# PASSAGE TO READ:
--- START ---

Insights into divalent cation regulation and G 13 -coupling of orphan receptor GPR35.

Endogenous ions play important roles in the function and pharmacology of G protein-coupled receptors (GPCRs) with limited atomic evidence. In addition, compared with G protein subtypes G s , G i/o , and G q/11 , insufficient structural evidence is accessible to understand the coupling mechanism of G 12/13 protein by GPCRs. Orphan receptor GPR35, which is predominantly expressed in the gastrointestinal tract and is closely related to inflammatory bowel diseases (IBDs), stands out as a prototypical receptor for investigating ionic modulation and G 13 coupling. Here we report a cryo-electron microscopy structure of G 13 -coupled GPR35 bound to an anti-allergic drug, lodoxamide. This structure reveals a novel divalent cation coordination site and a unique ionic regulatory mode of GPR35 and also presents a highly positively charged binding pocket and the complementary electrostatic ligand recognition mode, which explain the promiscuity of acidic ligand binding by GPR35. Structural comparison of the GPR35-G 13 complex with other G protein subtypes-coupled GPCRs reveals a notable movement of the C-terminus of α5 helix of the Gα 13 subunit towards the receptor core and the least outward displacement of the cytoplasmic end of GPR35 TM6. A featured 'methionine pocket' contributes to the G 13 coupling by GPR35. Together, our findings provide a structural basis for divalent cation modulation, ligand recognition, and subsequent G 13 protein coupling of GPR35 and offer a new opportunity for designing GPR35-targeted drugs for the treatment of IBDs.

--- END ---

# PROVIDED MATERIAL:
--- START ---

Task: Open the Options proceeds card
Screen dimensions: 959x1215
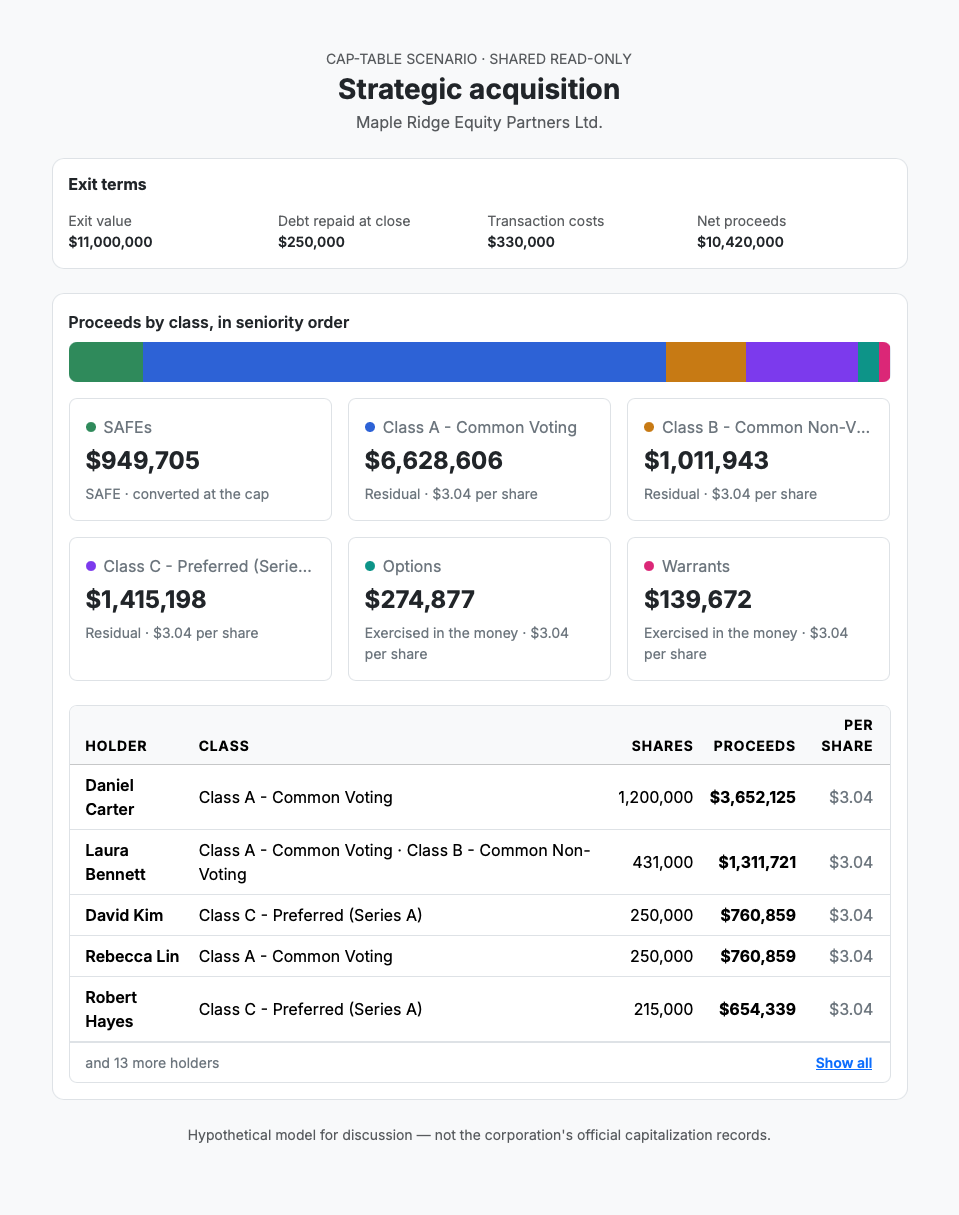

--- END ---

# WHAT IS NEEDED:
Answer these questions from the passage on GPR35.
1. In what part of the body is GPR35 predominantly expressed?
2. Which drug is bound to the G13-coupled GPR35 in the reported cryo-electron microscopy structure?
3. What featured pocket contributes to G13 coupling by GPR35?

# RESPONSE TO THIS EXERCISE:
1. The gastrointestinal tract.
2. Lodoxamide, an anti-allergic drug.
3. The 'methionine pocket'.